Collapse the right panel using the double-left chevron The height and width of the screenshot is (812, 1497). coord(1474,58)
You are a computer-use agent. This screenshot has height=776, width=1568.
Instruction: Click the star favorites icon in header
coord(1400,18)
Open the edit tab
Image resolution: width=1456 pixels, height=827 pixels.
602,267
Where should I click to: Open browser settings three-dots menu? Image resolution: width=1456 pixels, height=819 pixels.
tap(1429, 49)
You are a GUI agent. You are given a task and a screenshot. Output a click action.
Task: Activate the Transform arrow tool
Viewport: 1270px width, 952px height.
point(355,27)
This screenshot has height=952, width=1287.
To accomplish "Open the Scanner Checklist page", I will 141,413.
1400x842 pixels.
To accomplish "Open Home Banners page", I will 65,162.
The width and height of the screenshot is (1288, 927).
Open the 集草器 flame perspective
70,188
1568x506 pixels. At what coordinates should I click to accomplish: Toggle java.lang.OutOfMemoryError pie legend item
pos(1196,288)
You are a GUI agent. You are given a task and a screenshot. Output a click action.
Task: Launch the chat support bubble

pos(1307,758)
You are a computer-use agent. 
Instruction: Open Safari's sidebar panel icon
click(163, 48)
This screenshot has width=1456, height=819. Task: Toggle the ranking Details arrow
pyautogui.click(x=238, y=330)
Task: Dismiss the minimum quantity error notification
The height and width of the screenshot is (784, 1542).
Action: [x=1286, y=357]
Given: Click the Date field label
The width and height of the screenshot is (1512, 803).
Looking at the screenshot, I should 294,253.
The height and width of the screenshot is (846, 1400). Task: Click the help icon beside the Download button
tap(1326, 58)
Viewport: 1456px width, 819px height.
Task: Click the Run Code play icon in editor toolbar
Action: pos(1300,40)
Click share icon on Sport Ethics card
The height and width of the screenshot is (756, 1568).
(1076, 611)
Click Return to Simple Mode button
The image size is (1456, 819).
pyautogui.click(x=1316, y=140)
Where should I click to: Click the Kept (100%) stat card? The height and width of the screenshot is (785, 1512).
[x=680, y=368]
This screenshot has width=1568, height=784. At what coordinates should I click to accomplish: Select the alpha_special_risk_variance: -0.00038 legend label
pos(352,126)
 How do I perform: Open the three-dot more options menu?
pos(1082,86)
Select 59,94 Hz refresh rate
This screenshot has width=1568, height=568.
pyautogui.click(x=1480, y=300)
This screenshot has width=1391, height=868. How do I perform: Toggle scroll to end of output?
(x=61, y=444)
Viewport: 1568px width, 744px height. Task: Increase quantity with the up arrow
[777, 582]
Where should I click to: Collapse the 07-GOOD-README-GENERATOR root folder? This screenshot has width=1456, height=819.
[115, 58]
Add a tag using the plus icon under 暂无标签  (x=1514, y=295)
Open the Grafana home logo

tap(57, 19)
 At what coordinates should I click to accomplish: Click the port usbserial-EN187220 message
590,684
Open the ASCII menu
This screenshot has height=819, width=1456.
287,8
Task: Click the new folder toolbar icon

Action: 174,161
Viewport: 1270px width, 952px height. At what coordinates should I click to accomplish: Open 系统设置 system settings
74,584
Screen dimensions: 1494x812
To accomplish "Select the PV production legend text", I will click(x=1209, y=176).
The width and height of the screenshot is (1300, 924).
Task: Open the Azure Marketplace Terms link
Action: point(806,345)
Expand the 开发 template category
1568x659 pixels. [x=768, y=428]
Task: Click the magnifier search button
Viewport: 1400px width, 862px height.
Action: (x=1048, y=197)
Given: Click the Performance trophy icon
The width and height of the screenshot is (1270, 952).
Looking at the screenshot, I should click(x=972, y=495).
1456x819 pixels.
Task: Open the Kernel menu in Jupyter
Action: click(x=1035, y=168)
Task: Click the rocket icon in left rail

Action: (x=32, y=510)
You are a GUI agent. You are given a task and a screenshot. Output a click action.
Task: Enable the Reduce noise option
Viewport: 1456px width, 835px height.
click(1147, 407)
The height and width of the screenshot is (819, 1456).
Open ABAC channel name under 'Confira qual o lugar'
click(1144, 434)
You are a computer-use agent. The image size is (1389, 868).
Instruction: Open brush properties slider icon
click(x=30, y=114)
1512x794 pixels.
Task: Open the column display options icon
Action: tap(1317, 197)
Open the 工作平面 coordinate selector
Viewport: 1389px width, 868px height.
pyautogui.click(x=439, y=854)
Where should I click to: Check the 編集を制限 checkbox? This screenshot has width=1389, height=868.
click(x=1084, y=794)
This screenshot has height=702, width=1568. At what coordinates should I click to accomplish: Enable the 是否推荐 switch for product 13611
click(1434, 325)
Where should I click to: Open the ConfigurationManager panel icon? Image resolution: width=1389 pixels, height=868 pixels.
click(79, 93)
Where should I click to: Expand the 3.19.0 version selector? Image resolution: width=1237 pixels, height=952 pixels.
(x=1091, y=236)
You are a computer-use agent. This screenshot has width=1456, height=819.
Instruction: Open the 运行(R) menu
=====
**About this task:** Copy every line of the listing above exactly.

**Exercise response:**
Collapse the right panel using the double-left chevron The height and width of the screenshot is (812, 1497). coord(1474,58)
You are a computer-use agent. This screenshot has height=776, width=1568.
Instruction: Click the star favorites icon in header
coord(1400,18)
Open the edit tab
Image resolution: width=1456 pixels, height=827 pixels.
602,267
Where should I click to: Open browser settings three-dots menu? Image resolution: width=1456 pixels, height=819 pixels.
tap(1429, 49)
You are a GUI agent. You are given a task and a screenshot. Output a click action.
Task: Activate the Transform arrow tool
Viewport: 1270px width, 952px height.
point(355,27)
This screenshot has height=952, width=1287.
To accomplish "Open the Scanner Checklist page", I will 141,413.
1400x842 pixels.
To accomplish "Open Home Banners page", I will 65,162.
The width and height of the screenshot is (1288, 927).
Open the 集草器 flame perspective
70,188
1568x506 pixels. At what coordinates should I click to accomplish: Toggle java.lang.OutOfMemoryError pie legend item
pos(1196,288)
You are a GUI agent. You are given a task and a screenshot. Output a click action.
Task: Launch the chat support bubble

pos(1307,758)
You are a computer-use agent. 
Instruction: Open Safari's sidebar panel icon
click(163, 48)
This screenshot has width=1456, height=819. Task: Toggle the ranking Details arrow
pyautogui.click(x=238, y=330)
Task: Dismiss the minimum quantity error notification
The height and width of the screenshot is (784, 1542).
Action: [x=1286, y=357]
Given: Click the Date field label
The width and height of the screenshot is (1512, 803).
Looking at the screenshot, I should 294,253.
The height and width of the screenshot is (846, 1400). Task: Click the help icon beside the Download button
tap(1326, 58)
Viewport: 1456px width, 819px height.
Task: Click the Run Code play icon in editor toolbar
Action: pos(1300,40)
Click share icon on Sport Ethics card
The height and width of the screenshot is (756, 1568).
(1076, 611)
Click Return to Simple Mode button
The image size is (1456, 819).
pyautogui.click(x=1316, y=140)
Where should I click to: Click the Kept (100%) stat card? The height and width of the screenshot is (785, 1512).
[x=680, y=368]
This screenshot has width=1568, height=784. At what coordinates should I click to accomplish: Select the alpha_special_risk_variance: -0.00038 legend label
pos(352,126)
 How do I perform: Open the three-dot more options menu?
pos(1082,86)
Select 59,94 Hz refresh rate
This screenshot has width=1568, height=568.
pyautogui.click(x=1480, y=300)
This screenshot has width=1391, height=868. How do I perform: Toggle scroll to end of output?
(x=61, y=444)
Viewport: 1568px width, 744px height. Task: Increase quantity with the up arrow
[777, 582]
Where should I click to: Collapse the 07-GOOD-README-GENERATOR root folder? This screenshot has width=1456, height=819.
[115, 58]
Add a tag using the plus icon under 暂无标签  (x=1514, y=295)
Open the Grafana home logo

tap(57, 19)
 At what coordinates should I click to accomplish: Click the port usbserial-EN187220 message
590,684
Open the ASCII menu
This screenshot has height=819, width=1456.
287,8
Task: Click the new folder toolbar icon

Action: 174,161
Viewport: 1270px width, 952px height. At what coordinates should I click to accomplish: Open 系统设置 system settings
74,584
Screen dimensions: 1494x812
To accomplish "Select the PV production legend text", I will click(x=1209, y=176).
The width and height of the screenshot is (1300, 924).
Task: Open the Azure Marketplace Terms link
Action: point(806,345)
Expand the 开发 template category
1568x659 pixels. [x=768, y=428]
Task: Click the magnifier search button
Viewport: 1400px width, 862px height.
Action: (x=1048, y=197)
Given: Click the Performance trophy icon
The width and height of the screenshot is (1270, 952).
Looking at the screenshot, I should click(x=972, y=495).
1456x819 pixels.
Task: Open the Kernel menu in Jupyter
Action: click(x=1035, y=168)
Task: Click the rocket icon in left rail

Action: (x=32, y=510)
You are a GUI agent. You are given a task and a screenshot. Output a click action.
Task: Enable the Reduce noise option
Viewport: 1456px width, 835px height.
click(1147, 407)
The height and width of the screenshot is (819, 1456).
Open ABAC channel name under 'Confira qual o lugar'
click(1144, 434)
You are a computer-use agent. The image size is (1389, 868).
Instruction: Open brush properties slider icon
click(x=30, y=114)
1512x794 pixels.
Task: Open the column display options icon
Action: tap(1317, 197)
Open the 工作平面 coordinate selector
Viewport: 1389px width, 868px height.
pyautogui.click(x=439, y=854)
Where should I click to: Check the 編集を制限 checkbox? This screenshot has width=1389, height=868.
click(x=1084, y=794)
This screenshot has height=702, width=1568. At what coordinates should I click to accomplish: Enable the 是否推荐 switch for product 13611
click(1434, 325)
Where should I click to: Open the ConfigurationManager panel icon? Image resolution: width=1389 pixels, height=868 pixels.
click(79, 93)
Where should I click to: Expand the 3.19.0 version selector? Image resolution: width=1237 pixels, height=952 pixels.
(x=1091, y=236)
You are a computer-use agent. This screenshot has width=1456, height=819.
Instruction: Open the 运行(R) menu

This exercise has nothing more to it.